His evidence is the returns investors earned from 1988 through 2007. In that period, the S&P 500 returned 11.81 percent annually, and Treasury bills returned 4.53 percent - but the average investor achieved a return of only 4.48 percent.

This was done by methodically buying equities when they were up and selling when they were down. Our excesses as both buyers and sellers destroy the returns we could achieve simply by buying, holding, and toughing it out.

Another reason this is the time to hold (and perhaps buy) rather than sell is that after a year (or decade) like the last one, the odds favor higher-than-average future returns, not lower-than-average future returns. I've cited research before by Steven Leuthold in which he examines future equity returns from different valuation levels. It shows stocks are now on the cheap side. In previous comparable periods, stocks returned an average of 14 percent a year over the next five years.

It should be noted that this would not be a bonanza. If your equity portfolio lost half its market value over the last year - as many did - then you'll need five years of 14 percent returns just to get back to where you were in 2007. That said, it would be a shame to miss the uptick.

So where, you might ask, is the cash that will fuel a rising market? Isn't everyone broke, tapped out or otherwise encumbered?

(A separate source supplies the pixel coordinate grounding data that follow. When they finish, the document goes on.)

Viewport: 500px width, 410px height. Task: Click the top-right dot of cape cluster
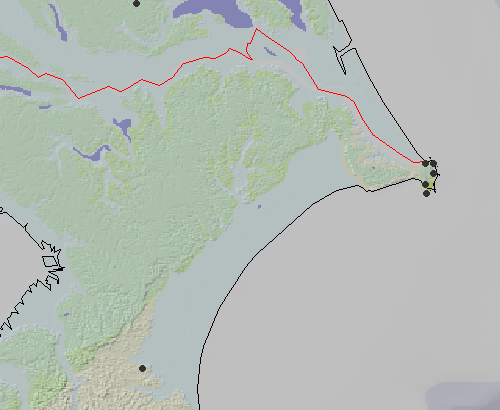(x=433, y=163)
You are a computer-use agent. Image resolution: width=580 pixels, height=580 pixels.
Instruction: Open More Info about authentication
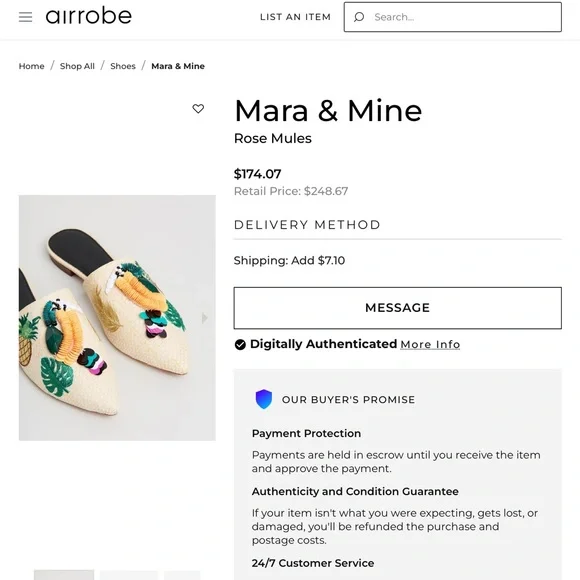(x=430, y=344)
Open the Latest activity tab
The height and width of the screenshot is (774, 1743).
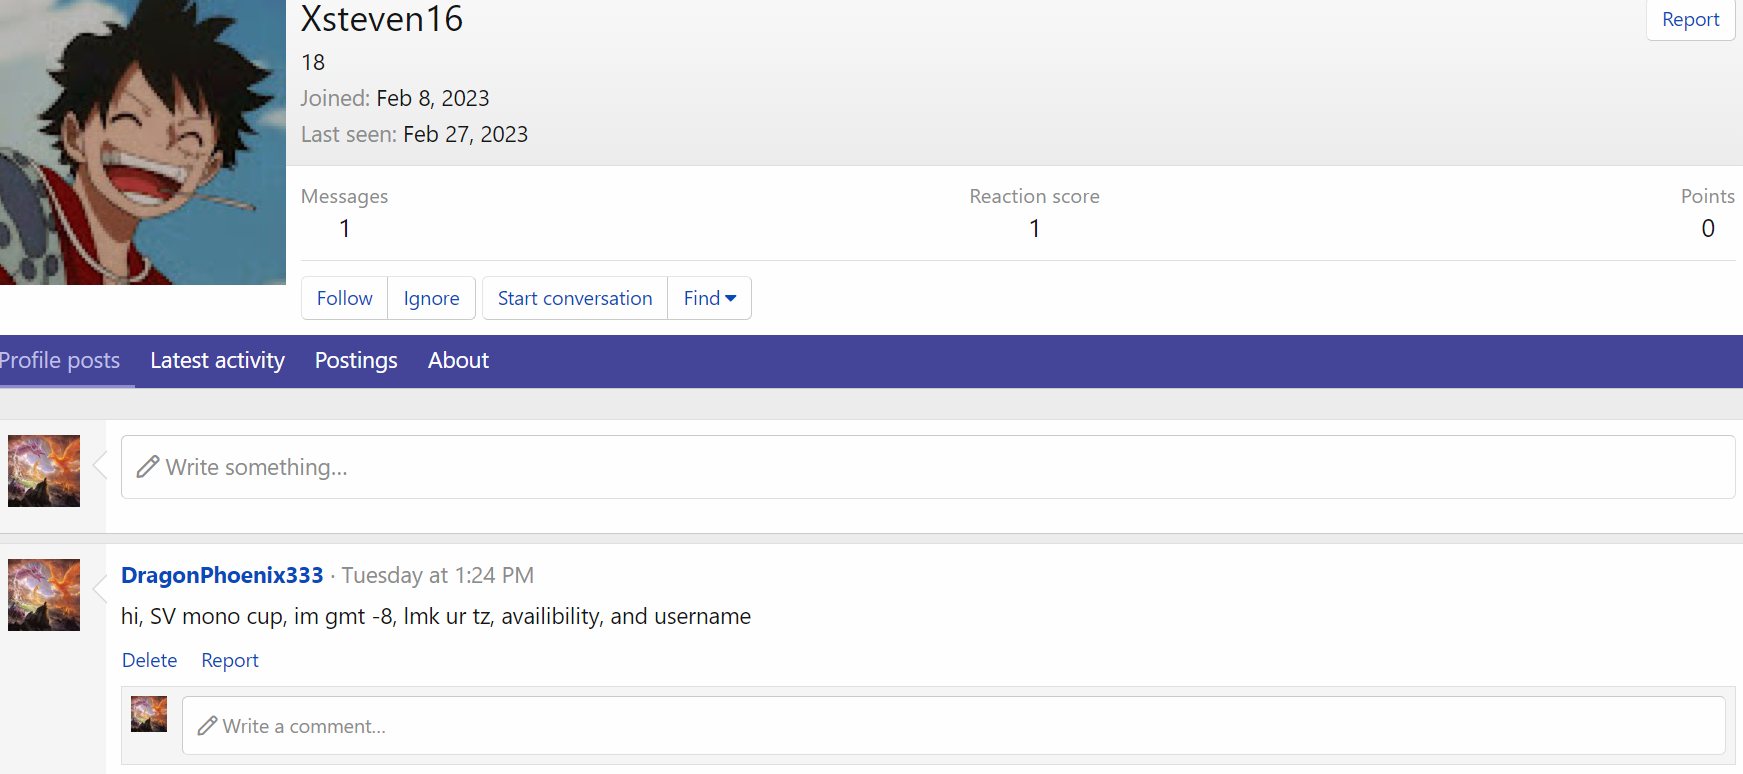(x=217, y=360)
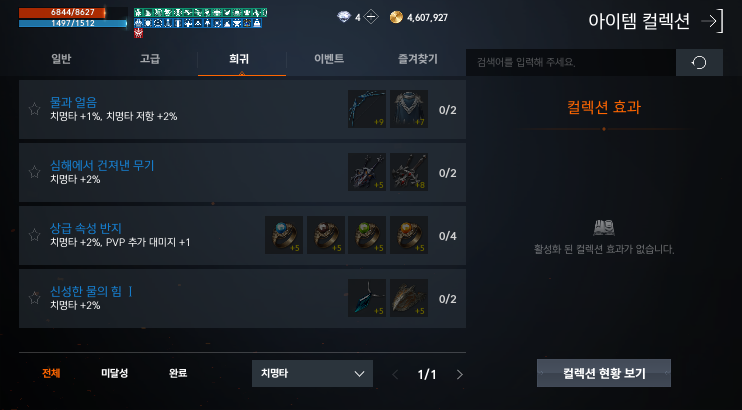
Task: Click the refresh search icon button
Action: tap(699, 62)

Not hardly. In spite of nearly invisible yields, the level of cash being held in money market mutual funds has soared in the last year. According to Money Fund Intelligence, a money market fund newsletter published by Crane Data LLC, equity mutual fund assets fell below $4 trillion at the end of November, from $6.5 trillion at the beginning of 2008. Over the same period, money market fund assets soared from $3.1 trillion to more than $4 trillion. As a consequence, money market funds now account for the highest percentage of mutual fund assets since 1990.

Of course, it could be different this time. But just as we weren't entering a bright "new era" in 1999, we probably aren't entering a dark "new era" in 2009.